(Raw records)
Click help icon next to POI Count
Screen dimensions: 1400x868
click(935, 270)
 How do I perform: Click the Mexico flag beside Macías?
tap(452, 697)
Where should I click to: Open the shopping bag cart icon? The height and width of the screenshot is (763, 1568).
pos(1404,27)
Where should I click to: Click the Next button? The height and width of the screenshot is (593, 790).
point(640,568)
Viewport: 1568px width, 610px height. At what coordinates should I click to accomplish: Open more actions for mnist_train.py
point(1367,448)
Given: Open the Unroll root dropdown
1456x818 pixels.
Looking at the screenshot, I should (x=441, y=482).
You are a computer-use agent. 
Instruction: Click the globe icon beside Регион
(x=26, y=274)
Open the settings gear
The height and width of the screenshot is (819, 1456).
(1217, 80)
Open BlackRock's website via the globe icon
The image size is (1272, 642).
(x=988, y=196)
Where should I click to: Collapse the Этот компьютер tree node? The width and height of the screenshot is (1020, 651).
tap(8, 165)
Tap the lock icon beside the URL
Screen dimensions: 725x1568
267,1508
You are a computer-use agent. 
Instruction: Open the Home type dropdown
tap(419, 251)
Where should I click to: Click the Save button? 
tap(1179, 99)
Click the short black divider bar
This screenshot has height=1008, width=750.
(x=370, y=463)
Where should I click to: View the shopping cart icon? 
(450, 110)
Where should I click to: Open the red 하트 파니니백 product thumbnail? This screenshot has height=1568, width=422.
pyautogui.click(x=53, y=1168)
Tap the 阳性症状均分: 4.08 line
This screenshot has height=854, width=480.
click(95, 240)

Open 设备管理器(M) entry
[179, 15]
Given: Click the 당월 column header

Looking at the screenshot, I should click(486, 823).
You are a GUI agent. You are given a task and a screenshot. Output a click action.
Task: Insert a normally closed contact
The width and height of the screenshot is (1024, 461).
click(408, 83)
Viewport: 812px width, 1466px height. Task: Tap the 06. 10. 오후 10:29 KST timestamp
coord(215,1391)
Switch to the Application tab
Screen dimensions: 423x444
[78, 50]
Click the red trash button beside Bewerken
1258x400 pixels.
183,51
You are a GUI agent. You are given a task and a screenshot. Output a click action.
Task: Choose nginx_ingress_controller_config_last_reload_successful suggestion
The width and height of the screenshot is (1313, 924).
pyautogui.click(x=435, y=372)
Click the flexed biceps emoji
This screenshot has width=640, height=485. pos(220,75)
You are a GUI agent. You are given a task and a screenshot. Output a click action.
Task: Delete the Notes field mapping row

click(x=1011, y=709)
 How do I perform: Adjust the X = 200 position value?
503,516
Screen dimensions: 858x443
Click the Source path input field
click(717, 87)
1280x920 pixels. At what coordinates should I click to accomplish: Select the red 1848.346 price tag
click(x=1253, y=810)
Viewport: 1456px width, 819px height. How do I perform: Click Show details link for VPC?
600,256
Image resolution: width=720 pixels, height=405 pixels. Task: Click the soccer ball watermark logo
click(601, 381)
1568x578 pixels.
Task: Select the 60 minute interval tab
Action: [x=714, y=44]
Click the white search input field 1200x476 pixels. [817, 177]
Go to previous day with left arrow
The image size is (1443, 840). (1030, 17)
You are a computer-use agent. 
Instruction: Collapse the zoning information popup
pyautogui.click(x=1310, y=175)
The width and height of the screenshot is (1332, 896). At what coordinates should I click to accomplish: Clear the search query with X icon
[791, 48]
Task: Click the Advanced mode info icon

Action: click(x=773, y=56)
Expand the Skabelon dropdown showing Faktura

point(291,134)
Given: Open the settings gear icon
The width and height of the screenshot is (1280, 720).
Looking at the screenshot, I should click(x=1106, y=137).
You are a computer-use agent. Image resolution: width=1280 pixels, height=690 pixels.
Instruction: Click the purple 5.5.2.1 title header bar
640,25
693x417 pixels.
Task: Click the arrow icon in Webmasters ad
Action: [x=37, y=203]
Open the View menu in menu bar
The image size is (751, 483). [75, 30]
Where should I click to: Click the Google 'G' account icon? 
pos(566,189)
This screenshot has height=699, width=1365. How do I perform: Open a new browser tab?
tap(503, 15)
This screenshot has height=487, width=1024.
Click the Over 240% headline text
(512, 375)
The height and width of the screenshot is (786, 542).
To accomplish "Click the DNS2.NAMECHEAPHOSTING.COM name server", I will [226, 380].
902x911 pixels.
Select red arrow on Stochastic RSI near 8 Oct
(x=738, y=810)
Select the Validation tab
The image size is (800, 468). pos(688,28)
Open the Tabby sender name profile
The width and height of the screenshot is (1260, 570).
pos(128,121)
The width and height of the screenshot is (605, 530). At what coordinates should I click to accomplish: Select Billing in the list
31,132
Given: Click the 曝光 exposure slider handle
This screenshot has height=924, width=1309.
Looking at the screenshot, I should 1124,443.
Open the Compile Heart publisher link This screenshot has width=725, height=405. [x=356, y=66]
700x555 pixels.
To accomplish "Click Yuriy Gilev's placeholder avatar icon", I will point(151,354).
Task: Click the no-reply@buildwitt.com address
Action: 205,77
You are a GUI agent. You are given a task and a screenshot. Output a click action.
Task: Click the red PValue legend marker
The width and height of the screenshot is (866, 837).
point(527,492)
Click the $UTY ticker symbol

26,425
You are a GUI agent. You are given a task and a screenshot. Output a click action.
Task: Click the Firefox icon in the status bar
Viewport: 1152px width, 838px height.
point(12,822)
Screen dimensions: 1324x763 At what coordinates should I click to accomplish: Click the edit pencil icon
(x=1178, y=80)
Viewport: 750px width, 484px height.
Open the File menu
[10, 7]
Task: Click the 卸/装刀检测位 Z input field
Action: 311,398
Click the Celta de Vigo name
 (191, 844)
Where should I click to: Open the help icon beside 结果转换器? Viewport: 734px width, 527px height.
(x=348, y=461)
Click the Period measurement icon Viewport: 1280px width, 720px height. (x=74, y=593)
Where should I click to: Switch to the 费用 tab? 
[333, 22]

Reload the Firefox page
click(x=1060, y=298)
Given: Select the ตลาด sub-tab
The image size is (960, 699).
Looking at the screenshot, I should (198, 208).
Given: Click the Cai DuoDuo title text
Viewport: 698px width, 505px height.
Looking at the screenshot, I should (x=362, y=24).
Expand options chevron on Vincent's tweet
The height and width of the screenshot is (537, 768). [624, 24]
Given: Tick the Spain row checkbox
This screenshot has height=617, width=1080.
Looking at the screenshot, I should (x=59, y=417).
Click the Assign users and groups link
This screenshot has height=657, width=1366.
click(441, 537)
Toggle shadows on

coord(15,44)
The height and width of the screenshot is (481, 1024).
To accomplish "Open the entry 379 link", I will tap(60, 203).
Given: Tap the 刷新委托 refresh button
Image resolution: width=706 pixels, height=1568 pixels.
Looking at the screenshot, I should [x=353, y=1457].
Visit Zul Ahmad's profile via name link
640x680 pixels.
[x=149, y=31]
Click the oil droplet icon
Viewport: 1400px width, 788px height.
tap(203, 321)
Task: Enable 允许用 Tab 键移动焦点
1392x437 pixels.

_Written problem_
Transcribe every one of the records above, keeping each line as it is.

_Response below_
Click help icon next to POI Count
Screen dimensions: 1400x868
click(935, 270)
 How do I perform: Click the Mexico flag beside Macías?
tap(452, 697)
Where should I click to: Open the shopping bag cart icon? The height and width of the screenshot is (763, 1568).
pos(1404,27)
Where should I click to: Click the Next button? The height and width of the screenshot is (593, 790).
point(640,568)
Viewport: 1568px width, 610px height. At what coordinates should I click to accomplish: Open more actions for mnist_train.py
point(1367,448)
Given: Open the Unroll root dropdown
1456x818 pixels.
Looking at the screenshot, I should (x=441, y=482).
You are a computer-use agent. 
Instruction: Click the globe icon beside Регион
(x=26, y=274)
Open the settings gear
The height and width of the screenshot is (819, 1456).
(1217, 80)
Open BlackRock's website via the globe icon
The image size is (1272, 642).
(x=988, y=196)
Where should I click to: Collapse the Этот компьютер tree node? The width and height of the screenshot is (1020, 651).
tap(8, 165)
Tap the lock icon beside the URL
Screen dimensions: 725x1568
267,1508
You are a computer-use agent. 
Instruction: Open the Home type dropdown
tap(419, 251)
Where should I click to: Click the Save button? 
tap(1179, 99)
Click the short black divider bar
This screenshot has height=1008, width=750.
(x=370, y=463)
Where should I click to: View the shopping cart icon? 
(450, 110)
Where should I click to: Open the red 하트 파니니백 product thumbnail? This screenshot has height=1568, width=422.
pyautogui.click(x=53, y=1168)
Tap the 阳性症状均分: 4.08 line
This screenshot has height=854, width=480.
click(95, 240)

Open 设备管理器(M) entry
[179, 15]
Given: Click the 당월 column header

Looking at the screenshot, I should click(486, 823).
You are a GUI agent. You are given a task and a screenshot. Output a click action.
Task: Insert a normally closed contact
The width and height of the screenshot is (1024, 461).
click(408, 83)
Viewport: 812px width, 1466px height. Task: Tap the 06. 10. 오후 10:29 KST timestamp
coord(215,1391)
Switch to the Application tab
Screen dimensions: 423x444
[78, 50]
Click the red trash button beside Bewerken
1258x400 pixels.
183,51
You are a GUI agent. You are given a task and a screenshot. Output a click action.
Task: Choose nginx_ingress_controller_config_last_reload_successful suggestion
The width and height of the screenshot is (1313, 924).
pyautogui.click(x=435, y=372)
Click the flexed biceps emoji
This screenshot has width=640, height=485. pos(220,75)
You are a GUI agent. You are given a task and a screenshot. Output a click action.
Task: Delete the Notes field mapping row

click(x=1011, y=709)
 How do I perform: Adjust the X = 200 position value?
503,516
Screen dimensions: 858x443
Click the Source path input field
click(717, 87)
1280x920 pixels. At what coordinates should I click to accomplish: Select the red 1848.346 price tag
click(x=1253, y=810)
Viewport: 1456px width, 819px height. How do I perform: Click Show details link for VPC?
600,256
Image resolution: width=720 pixels, height=405 pixels. Task: Click the soccer ball watermark logo
click(601, 381)
1568x578 pixels.
Task: Select the 60 minute interval tab
Action: [x=714, y=44]
Click the white search input field 1200x476 pixels. [817, 177]
Go to previous day with left arrow
The image size is (1443, 840). (1030, 17)
You are a computer-use agent. 
Instruction: Collapse the zoning information popup
pyautogui.click(x=1310, y=175)
The width and height of the screenshot is (1332, 896). At what coordinates should I click to accomplish: Clear the search query with X icon
[791, 48]
Task: Click the Advanced mode info icon

Action: click(x=773, y=56)
Expand the Skabelon dropdown showing Faktura

point(291,134)
Given: Open the settings gear icon
The width and height of the screenshot is (1280, 720).
Looking at the screenshot, I should click(x=1106, y=137).
You are a computer-use agent. Image resolution: width=1280 pixels, height=690 pixels.
Instruction: Click the purple 5.5.2.1 title header bar
640,25
693x417 pixels.
Task: Click the arrow icon in Webmasters ad
Action: [x=37, y=203]
Open the View menu in menu bar
The image size is (751, 483). [75, 30]
Where should I click to: Click the Google 'G' account icon? 
pos(566,189)
This screenshot has height=699, width=1365. How do I perform: Open a new browser tab?
tap(503, 15)
This screenshot has height=487, width=1024.
Click the Over 240% headline text
(512, 375)
The height and width of the screenshot is (786, 542).
To accomplish "Click the DNS2.NAMECHEAPHOSTING.COM name server", I will [226, 380].
902x911 pixels.
Select red arrow on Stochastic RSI near 8 Oct
(x=738, y=810)
Select the Validation tab
The image size is (800, 468). pos(688,28)
Open the Tabby sender name profile
The width and height of the screenshot is (1260, 570).
pos(128,121)
The width and height of the screenshot is (605, 530). At what coordinates should I click to accomplish: Select Billing in the list
31,132
Given: Click the 曝光 exposure slider handle
This screenshot has height=924, width=1309.
Looking at the screenshot, I should 1124,443.
Open the Compile Heart publisher link This screenshot has width=725, height=405. [x=356, y=66]
700x555 pixels.
To accomplish "Click Yuriy Gilev's placeholder avatar icon", I will point(151,354).
Task: Click the no-reply@buildwitt.com address
Action: 205,77
You are a GUI agent. You are given a task and a screenshot. Output a click action.
Task: Click the red PValue legend marker
The width and height of the screenshot is (866, 837).
point(527,492)
Click the $UTY ticker symbol

26,425
You are a GUI agent. You are given a task and a screenshot. Output a click action.
Task: Click the Firefox icon in the status bar
Viewport: 1152px width, 838px height.
point(12,822)
Screen dimensions: 1324x763 At what coordinates should I click to accomplish: Click the edit pencil icon
(x=1178, y=80)
Viewport: 750px width, 484px height.
Open the File menu
[10, 7]
Task: Click the 卸/装刀检测位 Z input field
Action: 311,398
Click the Celta de Vigo name
 (191, 844)
Where should I click to: Open the help icon beside 结果转换器? Viewport: 734px width, 527px height.
(x=348, y=461)
Click the Period measurement icon Viewport: 1280px width, 720px height. (x=74, y=593)
Where should I click to: Switch to the 费用 tab? 
[333, 22]

Reload the Firefox page
click(x=1060, y=298)
Given: Select the ตลาด sub-tab
The image size is (960, 699).
Looking at the screenshot, I should (198, 208).
Given: Click the Cai DuoDuo title text
Viewport: 698px width, 505px height.
Looking at the screenshot, I should (x=362, y=24).
Expand options chevron on Vincent's tweet
The height and width of the screenshot is (537, 768). [624, 24]
Given: Tick the Spain row checkbox
This screenshot has height=617, width=1080.
Looking at the screenshot, I should (x=59, y=417).
Click the Assign users and groups link
This screenshot has height=657, width=1366.
click(441, 537)
Toggle shadows on

coord(15,44)
The height and width of the screenshot is (481, 1024).
To accomplish "Open the entry 379 link", I will tap(60, 203).
Given: Tap the 刷新委托 refresh button
Image resolution: width=706 pixels, height=1568 pixels.
Looking at the screenshot, I should [x=353, y=1457].
Visit Zul Ahmad's profile via name link
640x680 pixels.
[x=149, y=31]
Click the oil droplet icon
Viewport: 1400px width, 788px height.
tap(203, 321)
Task: Enable 允许用 Tab 键移动焦点
1392x437 pixels.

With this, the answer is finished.